Problem to work on:
Exact reproduction required: the lines below from the line with "#adventure (39, 1446)" to the line with "sustainability (43, 1722)", both ends included, and no others.
----
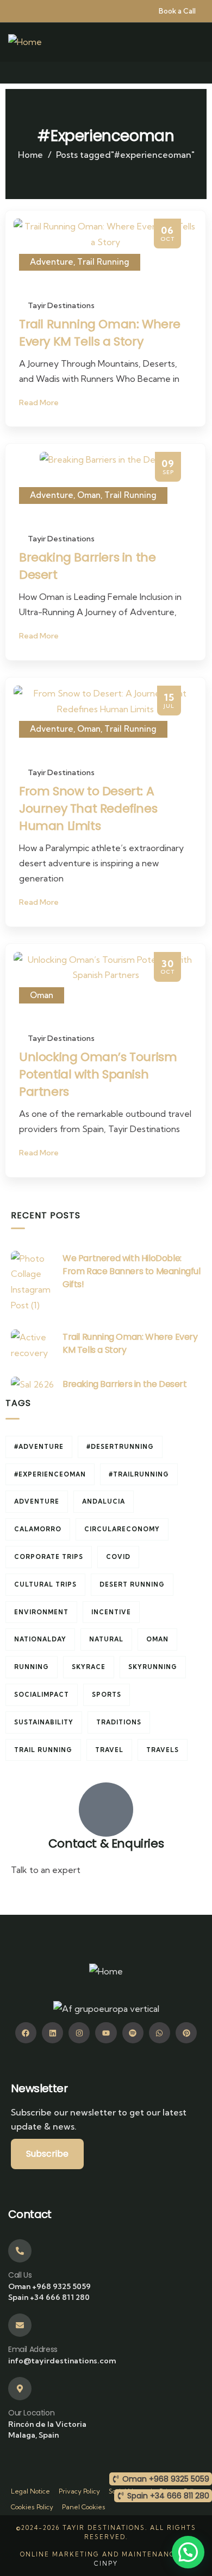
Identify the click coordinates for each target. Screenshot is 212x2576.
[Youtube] (105, 2032)
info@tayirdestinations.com (66, 1895)
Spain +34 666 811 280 (49, 2297)
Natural (106, 1639)
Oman (89, 495)
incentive (111, 1612)
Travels (162, 1750)
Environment (41, 1612)
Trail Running (103, 262)
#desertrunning (120, 1446)
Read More (39, 402)
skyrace (88, 1667)
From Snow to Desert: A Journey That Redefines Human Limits (88, 808)
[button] (188, 2552)
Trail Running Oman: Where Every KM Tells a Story (99, 333)
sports (106, 1694)
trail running (43, 1750)
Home (30, 154)
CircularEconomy (122, 1529)
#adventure (39, 1446)
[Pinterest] (186, 2032)
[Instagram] (79, 2032)
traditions (118, 1722)
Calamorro (37, 1529)
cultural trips (45, 1584)
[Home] (25, 42)
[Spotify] (133, 2032)
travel (109, 1750)
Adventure (51, 262)
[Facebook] (25, 2032)
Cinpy (106, 2563)
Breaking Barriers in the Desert (125, 1384)
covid (118, 1557)
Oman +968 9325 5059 (49, 2286)
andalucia (103, 1501)
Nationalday (40, 1639)
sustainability (43, 1722)
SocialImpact (41, 1694)
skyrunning (152, 1667)
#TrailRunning (139, 1474)
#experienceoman (50, 1474)
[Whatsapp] (159, 2032)
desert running (132, 1584)
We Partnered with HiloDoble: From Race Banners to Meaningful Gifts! (132, 1271)
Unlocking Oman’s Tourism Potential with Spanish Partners (98, 1074)
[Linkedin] (52, 2032)
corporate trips (48, 1557)
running (31, 1667)
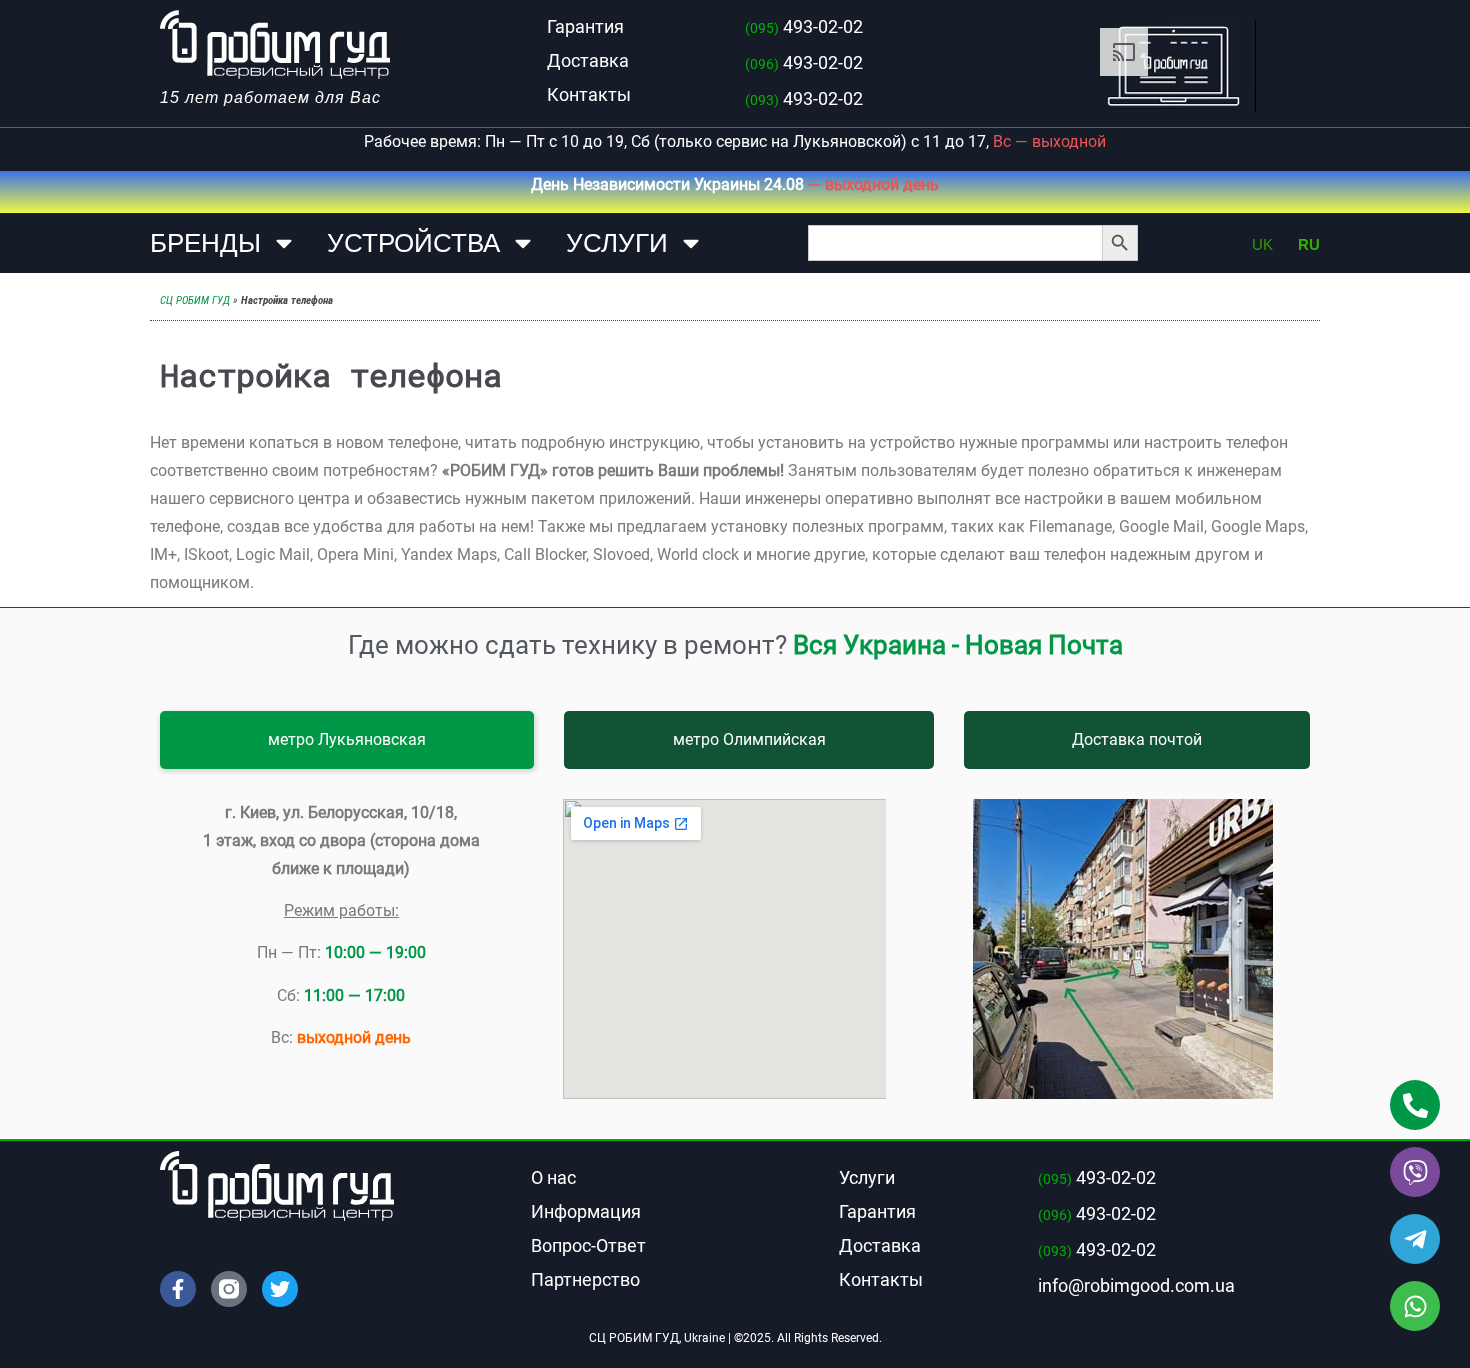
----
Answer space:
#adventure (39, 1446)
[Pinterest] (186, 2032)
[Instagram] (79, 2032)
traditions (118, 1722)
Calamorro (37, 1529)
cultural trips (45, 1584)
[Home] (25, 42)
[Spotify] (133, 2032)
travel (109, 1750)
Adventure (51, 262)
[Facebook] (25, 2032)
Cinpy (106, 2563)
Breaking Barriers in the Desert (125, 1384)
covid (118, 1557)
Oman +968 9325 5059 (49, 2286)
andalucia (103, 1501)
Nationalday (40, 1639)
sustainability (43, 1722)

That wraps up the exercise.